Dilansir dari health.detik.com, Dian Sastrowardoyo mengungkapkan jika anak pertamanya yang bernama Shailendra Naryama Sastraguna Sutowo didiagnosis autisme. Seperti apa cerita dan perjuangan yang Dian rasakan sebagai seorang Ibu? Simak yuk moms ulasan di bawah ini!
1. Dian Sastro mulai sadar anaknya autisme sejak bayi
Awal mula Dian menyadari Syailendra mengidap autisme sejak ia berusia delapan bulan. Ketika itu Syailendra mengalami keterlambatan bicara. Ini adalah salah satu ciri autisme yang sangat kental.
Umumnya anak dengan autisme yang kesulitan berbicara akan mengalami tantrum atau ledakan emosi seperti menangis, menjerit, berteriak, keras kepala, dan membangkang.
"Dia pengen sesuatu tapi dia gagal mengomunikasikan hal itu. Akhirnya jadi tantrum karena dia frustasi juga, enggak bisa bilang sebenarnya dia perlu apa," ungkap Dian.
2. Mencoba menguatkan diri saat anaknya tantrum
Kadang anaknya selalu menjadi tontonan publik saat tantrum di tempat umum atau ketika ada acara keluarga. Ia selalu berusaha mengingatkan diri sendiri untuk menjadi ibu yang lebih kuat. Tak hanya itu, Dian juga berusaha menguatkan suami dan memberi penjelasan pada keluarganya.
"Memang gini kok, memang begitu, tenang saja. Everything is okay, we are on track. Kita masih dalam proses mengedukasi diri kita maupun mengedukasi dia untuk bisa lebih baik mengkomunikasikan apa keperluannya. Enggak apa-apa, ini memang lelah tapi berikutnya lebih baik lagi, lebih giat lagi melatih dia untuk ngomong," katanya.
3. Syailendra kerap menunjukkan tingkah janggal
Menurut Dian selain tantrum, rupanya Syailendra kerap menunjukkan tingkah janggal. Ada kalanya ia bermain dengan cara yang tidak lazim. Seperti tepuk tangan, goyang-goyang di pojok ruangan sendiri, atau main dengan hal yang sama terus-menerus hingga 3 jam.
4. Dian tidak menyerah mencarikan terapi untuk anaknya
Sejujurnya Dian merasa sedih dengan kenyataan yang harus ia terima. Sebagai ibu, ia pun ingin bisa berkomunikasi dan merasakan bonding dengan Syailendra. Ia juga ingin anaknya tahu bahwa Dian sangat menyayanginya. Namun perasaan sedih ini tidak membuatnya menyerah.
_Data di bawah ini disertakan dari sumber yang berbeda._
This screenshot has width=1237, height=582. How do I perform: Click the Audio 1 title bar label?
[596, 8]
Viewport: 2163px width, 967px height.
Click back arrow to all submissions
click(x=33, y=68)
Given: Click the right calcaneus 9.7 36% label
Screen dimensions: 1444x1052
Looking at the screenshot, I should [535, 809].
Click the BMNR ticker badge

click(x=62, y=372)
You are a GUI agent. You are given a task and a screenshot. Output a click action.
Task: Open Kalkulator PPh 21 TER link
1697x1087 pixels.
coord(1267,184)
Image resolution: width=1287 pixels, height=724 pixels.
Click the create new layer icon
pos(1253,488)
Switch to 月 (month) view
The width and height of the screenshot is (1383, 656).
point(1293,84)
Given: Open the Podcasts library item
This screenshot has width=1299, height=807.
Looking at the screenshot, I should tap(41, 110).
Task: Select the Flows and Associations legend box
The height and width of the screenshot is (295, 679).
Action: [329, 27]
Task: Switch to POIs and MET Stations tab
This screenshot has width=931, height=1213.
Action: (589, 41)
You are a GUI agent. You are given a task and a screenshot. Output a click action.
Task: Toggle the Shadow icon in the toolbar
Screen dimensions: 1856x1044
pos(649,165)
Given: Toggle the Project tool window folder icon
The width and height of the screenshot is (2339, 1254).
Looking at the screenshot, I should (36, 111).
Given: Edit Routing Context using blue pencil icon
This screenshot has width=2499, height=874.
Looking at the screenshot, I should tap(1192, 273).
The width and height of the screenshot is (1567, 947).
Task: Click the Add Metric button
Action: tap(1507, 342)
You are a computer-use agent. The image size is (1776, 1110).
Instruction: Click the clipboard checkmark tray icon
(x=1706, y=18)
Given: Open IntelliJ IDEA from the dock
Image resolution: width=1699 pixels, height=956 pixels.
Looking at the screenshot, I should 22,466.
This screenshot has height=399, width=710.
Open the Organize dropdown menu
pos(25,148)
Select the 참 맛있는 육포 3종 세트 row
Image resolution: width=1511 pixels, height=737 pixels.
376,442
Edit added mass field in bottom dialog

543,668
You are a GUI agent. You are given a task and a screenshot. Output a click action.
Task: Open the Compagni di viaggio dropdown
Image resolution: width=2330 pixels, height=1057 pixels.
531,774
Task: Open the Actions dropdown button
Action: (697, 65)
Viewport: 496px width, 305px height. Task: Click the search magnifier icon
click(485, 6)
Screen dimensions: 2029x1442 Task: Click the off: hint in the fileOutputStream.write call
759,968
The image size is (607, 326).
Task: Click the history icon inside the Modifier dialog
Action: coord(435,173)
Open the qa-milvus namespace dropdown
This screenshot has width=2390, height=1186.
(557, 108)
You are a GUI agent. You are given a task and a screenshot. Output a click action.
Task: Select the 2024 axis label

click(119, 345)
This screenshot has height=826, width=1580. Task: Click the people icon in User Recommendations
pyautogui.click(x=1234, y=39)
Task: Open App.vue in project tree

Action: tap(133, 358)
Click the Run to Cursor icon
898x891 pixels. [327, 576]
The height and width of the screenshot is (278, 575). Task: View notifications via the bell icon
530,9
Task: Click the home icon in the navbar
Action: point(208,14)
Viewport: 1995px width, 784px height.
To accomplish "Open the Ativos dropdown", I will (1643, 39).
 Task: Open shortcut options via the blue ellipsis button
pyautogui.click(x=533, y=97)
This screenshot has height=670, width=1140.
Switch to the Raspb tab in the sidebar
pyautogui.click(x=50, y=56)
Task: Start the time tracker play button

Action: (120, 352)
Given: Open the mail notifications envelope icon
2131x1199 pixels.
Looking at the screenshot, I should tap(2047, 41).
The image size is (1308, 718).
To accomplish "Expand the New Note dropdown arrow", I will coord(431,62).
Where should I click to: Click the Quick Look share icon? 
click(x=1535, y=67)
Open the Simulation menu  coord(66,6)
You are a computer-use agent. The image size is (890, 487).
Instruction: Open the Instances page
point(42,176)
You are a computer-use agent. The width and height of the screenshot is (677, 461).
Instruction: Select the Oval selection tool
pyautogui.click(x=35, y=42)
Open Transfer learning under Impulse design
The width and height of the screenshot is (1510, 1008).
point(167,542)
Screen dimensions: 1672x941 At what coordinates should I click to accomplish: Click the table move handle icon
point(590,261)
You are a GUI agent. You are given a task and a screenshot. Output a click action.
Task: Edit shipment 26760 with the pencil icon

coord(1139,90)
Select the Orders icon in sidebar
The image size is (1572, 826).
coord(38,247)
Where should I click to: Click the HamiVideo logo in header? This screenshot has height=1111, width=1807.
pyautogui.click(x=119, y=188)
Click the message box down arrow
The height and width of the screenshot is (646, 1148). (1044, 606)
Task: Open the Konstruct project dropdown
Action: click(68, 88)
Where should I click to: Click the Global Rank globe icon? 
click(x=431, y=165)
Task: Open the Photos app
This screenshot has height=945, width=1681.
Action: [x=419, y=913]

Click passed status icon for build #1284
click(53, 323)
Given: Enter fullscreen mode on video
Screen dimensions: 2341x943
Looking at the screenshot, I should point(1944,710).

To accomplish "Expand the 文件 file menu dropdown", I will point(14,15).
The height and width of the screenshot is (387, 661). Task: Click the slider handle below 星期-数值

Dian berusaha giat mencari solusi dengan melakukan terapi okupasi, terapi bicara, dan terapi perilaku. Terapi okupasi adalah olahraga seperti koordinasi kaki dengan lari atau jalan.
"Akhirnya kita punya kesepakatan, satu keluarga sampai eyang-eyang nya juga saya kompakin. Bagaimana kalau kita nggak memberikan apapun ke anak ini mau gak mau sampai dia minta dengan berbicara. Karena kita cuman mau mendengarkan dia ngomong dan pakai eye contact,"
5. Berkat usaha Dian, anaknya kini bebas terapi
Berkat intervensi Dian sejak usia 8 bulan untuk mencari solusi autisme Syailendra. Di usia 6 tahun, anak laki-lakinya sudah dianggap tidak memerlukan terapi lagi. Kabar baiknya, sekarang ia sudah tidak menemukan ciri autisme pada Syailendra.
Dian juga mengatakan jika kemampuan sosialnya sudah bisa meningkat, mulai bisa curhat, bercanda dengan sang adik, dan ada rasa tertarik untuk berteman.
6. Alasan Dian terbuka pada publik
Dian mengungkapkan alasannya untuk terbuka pada publik, karena ia ingin memberikan sharing positif untuk para orang tua dengan anak autisme moms.
“Kalau kita kasih banyak pertolongan untuk anak-anak ini sebenarnya ada jalan keluar kok. Anak autis secara akademis, secara sosial bisa mandiri. Insya Allah nanti pas dewasa juga mandiri secara karir dan sosial," tuturnya dengan optimis.
Dian mengaku bersyukur, berkat intervernsinya sejak dini di usia 6 tahun anaknya seperti anak normal lainnya. Semoga cerita Dian ini bisa menjadi inspirasi untuk moms yang mengalami hal serupa, sedih boleh tapi "give up" jangan ya, moms!